The following data has a line with "This screenshot has height=863, width=973." and a line with "Given: Select the 13 Apr 04:00 time label". Write out exactly those lines and all the lines between them.

Dataset excerpts:
╔══
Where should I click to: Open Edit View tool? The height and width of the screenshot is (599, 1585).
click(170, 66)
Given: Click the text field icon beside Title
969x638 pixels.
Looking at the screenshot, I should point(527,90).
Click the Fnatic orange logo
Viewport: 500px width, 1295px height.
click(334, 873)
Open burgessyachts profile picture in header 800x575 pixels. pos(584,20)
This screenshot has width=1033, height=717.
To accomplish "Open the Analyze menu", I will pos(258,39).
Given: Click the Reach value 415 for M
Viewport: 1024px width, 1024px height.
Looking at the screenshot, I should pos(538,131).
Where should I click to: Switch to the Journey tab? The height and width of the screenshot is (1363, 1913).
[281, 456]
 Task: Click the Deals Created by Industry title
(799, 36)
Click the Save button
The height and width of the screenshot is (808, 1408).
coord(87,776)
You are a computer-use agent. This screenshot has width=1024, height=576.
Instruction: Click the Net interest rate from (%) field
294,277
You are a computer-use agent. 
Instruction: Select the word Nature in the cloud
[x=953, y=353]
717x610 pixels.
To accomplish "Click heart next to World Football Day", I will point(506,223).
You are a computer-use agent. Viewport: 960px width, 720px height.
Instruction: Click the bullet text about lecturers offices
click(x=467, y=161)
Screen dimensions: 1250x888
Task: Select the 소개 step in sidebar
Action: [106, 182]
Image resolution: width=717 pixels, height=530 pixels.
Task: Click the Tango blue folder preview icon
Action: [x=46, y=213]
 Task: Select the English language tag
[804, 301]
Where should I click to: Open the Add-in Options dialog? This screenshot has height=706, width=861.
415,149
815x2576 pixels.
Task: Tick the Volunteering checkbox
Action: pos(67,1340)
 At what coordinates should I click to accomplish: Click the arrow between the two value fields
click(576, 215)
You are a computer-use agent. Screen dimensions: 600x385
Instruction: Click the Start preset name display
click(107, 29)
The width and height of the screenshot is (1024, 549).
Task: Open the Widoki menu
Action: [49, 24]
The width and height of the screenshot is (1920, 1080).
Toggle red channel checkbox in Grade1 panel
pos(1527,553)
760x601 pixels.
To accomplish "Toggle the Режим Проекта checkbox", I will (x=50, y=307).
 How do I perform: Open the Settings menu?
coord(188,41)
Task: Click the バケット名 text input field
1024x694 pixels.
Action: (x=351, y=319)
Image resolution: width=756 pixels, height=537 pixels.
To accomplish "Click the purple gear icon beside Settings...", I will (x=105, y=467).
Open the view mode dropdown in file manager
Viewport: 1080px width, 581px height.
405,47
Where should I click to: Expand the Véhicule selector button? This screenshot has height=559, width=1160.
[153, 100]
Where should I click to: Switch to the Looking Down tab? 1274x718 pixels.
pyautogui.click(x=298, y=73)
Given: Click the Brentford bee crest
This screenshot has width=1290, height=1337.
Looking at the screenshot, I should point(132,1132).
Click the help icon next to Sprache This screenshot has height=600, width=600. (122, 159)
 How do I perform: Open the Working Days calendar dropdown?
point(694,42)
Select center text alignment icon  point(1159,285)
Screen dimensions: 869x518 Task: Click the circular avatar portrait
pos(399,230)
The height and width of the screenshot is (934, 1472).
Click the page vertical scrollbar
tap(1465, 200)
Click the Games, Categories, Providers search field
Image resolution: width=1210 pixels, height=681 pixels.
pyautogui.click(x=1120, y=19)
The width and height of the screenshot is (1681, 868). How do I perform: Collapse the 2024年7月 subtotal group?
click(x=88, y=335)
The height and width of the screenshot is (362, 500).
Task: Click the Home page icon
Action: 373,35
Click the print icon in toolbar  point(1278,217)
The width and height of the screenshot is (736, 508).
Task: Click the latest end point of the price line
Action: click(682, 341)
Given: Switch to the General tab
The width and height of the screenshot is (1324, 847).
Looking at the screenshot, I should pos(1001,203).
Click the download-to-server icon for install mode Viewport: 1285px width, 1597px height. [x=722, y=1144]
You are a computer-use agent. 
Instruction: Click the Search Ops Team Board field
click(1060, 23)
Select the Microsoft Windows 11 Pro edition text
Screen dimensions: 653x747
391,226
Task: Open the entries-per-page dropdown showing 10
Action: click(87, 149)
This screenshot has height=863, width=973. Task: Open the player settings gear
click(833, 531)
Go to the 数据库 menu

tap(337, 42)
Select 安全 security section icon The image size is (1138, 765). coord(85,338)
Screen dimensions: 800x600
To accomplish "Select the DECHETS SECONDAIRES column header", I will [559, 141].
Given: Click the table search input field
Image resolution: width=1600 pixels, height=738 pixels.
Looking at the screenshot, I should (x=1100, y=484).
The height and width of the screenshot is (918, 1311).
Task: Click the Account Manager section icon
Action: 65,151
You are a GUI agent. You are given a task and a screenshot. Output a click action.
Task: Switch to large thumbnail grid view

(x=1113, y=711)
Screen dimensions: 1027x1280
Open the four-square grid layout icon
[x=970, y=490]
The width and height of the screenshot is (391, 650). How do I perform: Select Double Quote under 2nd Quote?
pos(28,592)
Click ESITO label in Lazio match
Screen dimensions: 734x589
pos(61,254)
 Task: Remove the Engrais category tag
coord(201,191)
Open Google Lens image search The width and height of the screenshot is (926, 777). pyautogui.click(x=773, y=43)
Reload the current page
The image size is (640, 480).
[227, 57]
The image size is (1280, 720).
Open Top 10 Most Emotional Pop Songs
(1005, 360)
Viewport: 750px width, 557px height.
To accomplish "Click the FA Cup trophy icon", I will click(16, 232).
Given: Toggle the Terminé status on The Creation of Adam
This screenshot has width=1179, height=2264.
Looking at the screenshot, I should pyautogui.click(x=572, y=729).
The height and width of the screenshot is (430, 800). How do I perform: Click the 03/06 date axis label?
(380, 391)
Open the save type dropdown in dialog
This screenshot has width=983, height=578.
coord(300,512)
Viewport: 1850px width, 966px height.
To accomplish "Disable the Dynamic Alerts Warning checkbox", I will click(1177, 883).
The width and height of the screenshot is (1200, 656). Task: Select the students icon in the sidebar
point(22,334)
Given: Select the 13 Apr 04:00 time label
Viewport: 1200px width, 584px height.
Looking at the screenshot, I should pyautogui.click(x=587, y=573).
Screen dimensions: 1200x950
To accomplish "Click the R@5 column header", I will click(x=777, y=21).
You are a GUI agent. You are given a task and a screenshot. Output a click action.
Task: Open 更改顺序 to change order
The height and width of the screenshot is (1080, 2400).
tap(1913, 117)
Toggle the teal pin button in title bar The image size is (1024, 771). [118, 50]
╚══
- **Solution**:
This screenshot has height=863, width=973. Task: Open the player settings gear
click(833, 531)
Go to the 数据库 menu

tap(337, 42)
Select 安全 security section icon The image size is (1138, 765). coord(85,338)
Screen dimensions: 800x600
To accomplish "Select the DECHETS SECONDAIRES column header", I will [559, 141].
Given: Click the table search input field
Image resolution: width=1600 pixels, height=738 pixels.
Looking at the screenshot, I should (x=1100, y=484).
The height and width of the screenshot is (918, 1311).
Task: Click the Account Manager section icon
Action: 65,151
You are a GUI agent. You are given a task and a screenshot. Output a click action.
Task: Switch to large thumbnail grid view

(x=1113, y=711)
Screen dimensions: 1027x1280
Open the four-square grid layout icon
[x=970, y=490]
The width and height of the screenshot is (391, 650). How do I perform: Select Double Quote under 2nd Quote?
pos(28,592)
Click ESITO label in Lazio match
Screen dimensions: 734x589
pos(61,254)
 Task: Remove the Engrais category tag
coord(201,191)
Open Google Lens image search The width and height of the screenshot is (926, 777). pyautogui.click(x=773, y=43)
Reload the current page
The image size is (640, 480).
[227, 57]
The image size is (1280, 720).
Open Top 10 Most Emotional Pop Songs
(1005, 360)
Viewport: 750px width, 557px height.
To accomplish "Click the FA Cup trophy icon", I will click(16, 232).
Given: Toggle the Terminé status on The Creation of Adam
This screenshot has width=1179, height=2264.
Looking at the screenshot, I should pyautogui.click(x=572, y=729).
The height and width of the screenshot is (430, 800). How do I perform: Click the 03/06 date axis label?
(380, 391)
Open the save type dropdown in dialog
This screenshot has width=983, height=578.
coord(300,512)
Viewport: 1850px width, 966px height.
To accomplish "Disable the Dynamic Alerts Warning checkbox", I will click(1177, 883).
The width and height of the screenshot is (1200, 656). Task: Select the students icon in the sidebar
point(22,334)
Given: Select the 13 Apr 04:00 time label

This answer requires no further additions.